A narrowing of the law's scope to cover only confidence motions and financial legislation would restore the balance between party discipline and legislative freedom that the current regime has abandoned. A comparative perspective supports this approach: the United Kingdom operates its parliamentary system without any equivalent of the Tenth Schedule. Members of Parliament regularly vote against the party whip without constitutional disqualification—Boris Johnson lost twenty-one Conservative members to a parliamentary rebellion in a single sitting in 2019. Party discipline in Westminster is maintained through political convention and career incentives, not legal compulsion. The British experience does not offer a direct template for India, given the very different trajectories of party institutionalisation in the two democracies, but it does establish that stable parliamentary government is compatible with a degree of legislative independence that the Tenth Schedule presently forecloses.
Conclusion
India's Anti-Defection Law was born from a genuine crisis, and the Tenth Schedule provided a necessary legislative response. But the measure of a constitutional provision is not only its initial utility but also its long-term alignment with democratic values. On that measure, the law as presently constituted is failing.
The Maharashtra, Karnataka, Manipur, Telangana, and the AAP-BJP episodes are not aberrations. They are the predictable outcomes of a law whose adjudicator has a structural incentive to delay, whose merger exception rewards numerical accumulation over principled realignment, and whose scope suppresses the deliberative independence that gives a legislature its democratic character. The law has not eliminated defection. It has formalised it.

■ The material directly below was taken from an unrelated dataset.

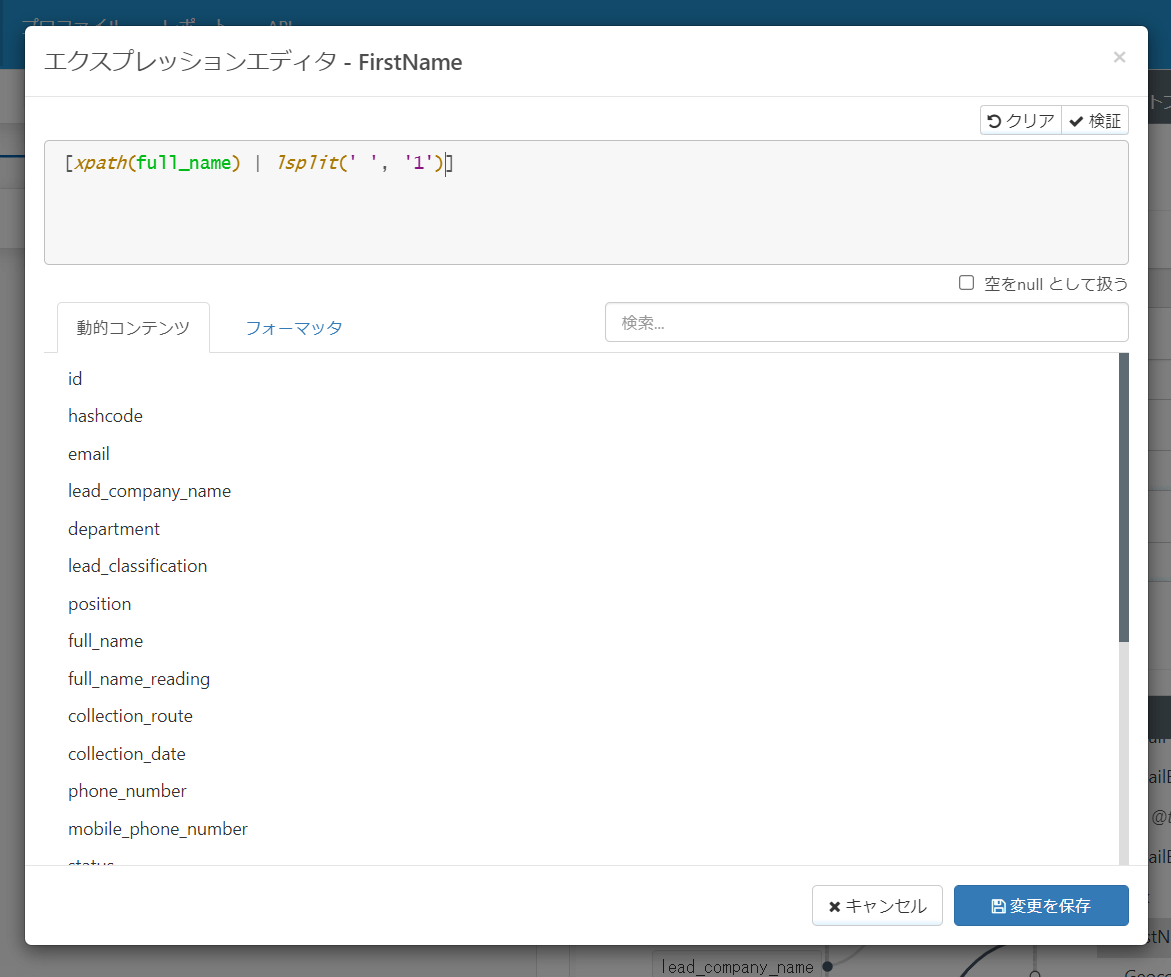Screen dimensions: 1171x977
Task: Close the expression editor dialog
Action: tap(1119, 57)
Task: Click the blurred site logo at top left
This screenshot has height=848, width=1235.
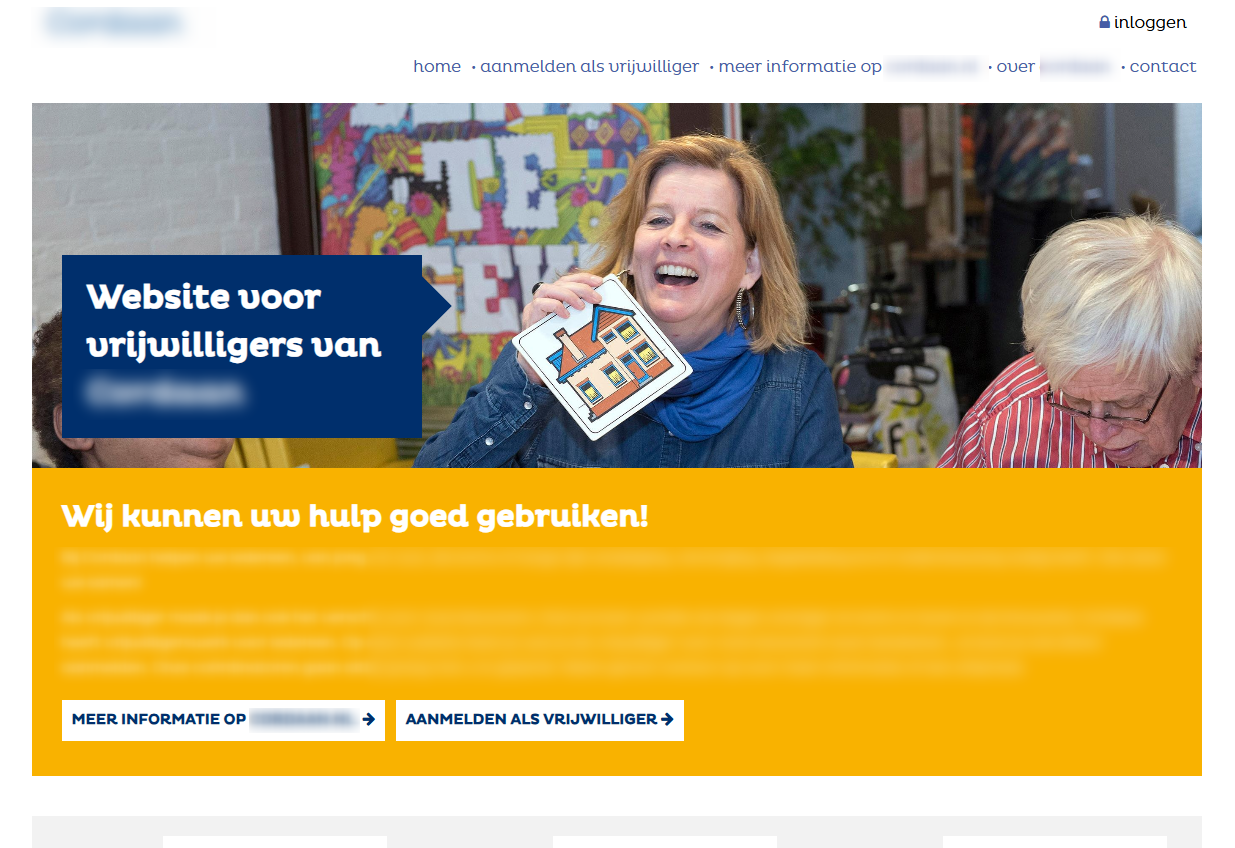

Reforming the Tenth Schedule requires political will of a kind that is, by definition, difficult to generate. Those who benefit most from the law's current design are precisely those who must vote to change it. But the constitutional case for reform is compelling. A legislature whose members are accountable primarily to party leadership, and only derivatively to the electorate, is one in which the chain of democratic accountability, understood here as the legislator’s answerability to the electorate rather than to party leadership, has been fundamentally compromised. The Anti-Defection Law, in its current form, is not protecting Indian democracy. It is quietly, procedurally, reshaping it.
The author, Aastha Sharma, is a student at the Department of Law at the University School of Law and Legal Studies, Guru Gobind Singh Indraprastha University.